Task to complete:
An exact transcription is needed, starting with the line that contains "Click the Your Application Keys heading" and ending with the last line of the records.

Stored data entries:
┄┄┄┄┄┄┄┄┄┄
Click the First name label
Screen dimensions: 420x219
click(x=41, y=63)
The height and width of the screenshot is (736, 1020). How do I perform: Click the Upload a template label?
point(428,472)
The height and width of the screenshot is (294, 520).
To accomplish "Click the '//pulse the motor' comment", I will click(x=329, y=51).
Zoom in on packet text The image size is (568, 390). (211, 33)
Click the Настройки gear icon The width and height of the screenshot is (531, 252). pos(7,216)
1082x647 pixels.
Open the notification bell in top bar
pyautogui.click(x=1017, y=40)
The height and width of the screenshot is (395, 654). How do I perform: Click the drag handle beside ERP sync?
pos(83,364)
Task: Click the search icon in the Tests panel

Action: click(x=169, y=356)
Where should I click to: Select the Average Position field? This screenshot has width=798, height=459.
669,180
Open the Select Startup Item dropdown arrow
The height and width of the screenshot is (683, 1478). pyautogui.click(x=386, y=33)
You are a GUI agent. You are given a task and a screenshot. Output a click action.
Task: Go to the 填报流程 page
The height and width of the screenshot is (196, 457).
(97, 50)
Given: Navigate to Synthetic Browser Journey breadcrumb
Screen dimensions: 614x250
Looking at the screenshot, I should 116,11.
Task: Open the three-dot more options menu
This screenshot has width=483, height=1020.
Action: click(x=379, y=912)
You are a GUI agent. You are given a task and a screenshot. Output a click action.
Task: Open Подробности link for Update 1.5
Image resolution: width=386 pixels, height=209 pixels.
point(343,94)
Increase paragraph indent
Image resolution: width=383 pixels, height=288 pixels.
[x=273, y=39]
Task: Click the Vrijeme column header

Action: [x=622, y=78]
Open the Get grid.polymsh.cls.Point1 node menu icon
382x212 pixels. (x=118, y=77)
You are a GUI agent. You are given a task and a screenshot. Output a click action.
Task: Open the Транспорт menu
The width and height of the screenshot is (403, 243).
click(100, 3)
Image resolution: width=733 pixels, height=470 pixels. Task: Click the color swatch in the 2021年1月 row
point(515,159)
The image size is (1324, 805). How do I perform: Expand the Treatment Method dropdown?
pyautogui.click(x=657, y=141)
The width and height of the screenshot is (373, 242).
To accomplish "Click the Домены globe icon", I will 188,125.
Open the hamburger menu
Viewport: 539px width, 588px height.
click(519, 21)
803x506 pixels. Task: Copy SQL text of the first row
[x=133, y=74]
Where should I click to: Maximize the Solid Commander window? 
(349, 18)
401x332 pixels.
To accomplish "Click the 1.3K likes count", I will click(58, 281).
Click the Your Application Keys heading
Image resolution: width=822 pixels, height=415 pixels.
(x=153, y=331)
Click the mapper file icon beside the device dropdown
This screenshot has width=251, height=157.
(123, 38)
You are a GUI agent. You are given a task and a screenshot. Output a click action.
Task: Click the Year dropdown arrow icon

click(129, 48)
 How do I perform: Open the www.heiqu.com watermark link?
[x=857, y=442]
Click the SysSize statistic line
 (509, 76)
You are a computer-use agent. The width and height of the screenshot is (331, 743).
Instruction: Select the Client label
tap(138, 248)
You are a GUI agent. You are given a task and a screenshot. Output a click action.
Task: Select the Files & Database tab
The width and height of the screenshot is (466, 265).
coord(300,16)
┄┄┄┄┄┄┄┄┄┄
Written answer:
Click the Your Application Keys heading
Image resolution: width=822 pixels, height=415 pixels.
(x=153, y=331)
Click the mapper file icon beside the device dropdown
This screenshot has width=251, height=157.
(123, 38)
You are a GUI agent. You are given a task and a screenshot. Output a click action.
Task: Click the Year dropdown arrow icon

click(129, 48)
 How do I perform: Open the www.heiqu.com watermark link?
[x=857, y=442]
Click the SysSize statistic line
 (509, 76)
You are a computer-use agent. The width and height of the screenshot is (331, 743).
Instruction: Select the Client label
tap(138, 248)
You are a GUI agent. You are given a task and a screenshot. Output a click action.
Task: Select the Files & Database tab
The width and height of the screenshot is (466, 265).
coord(300,16)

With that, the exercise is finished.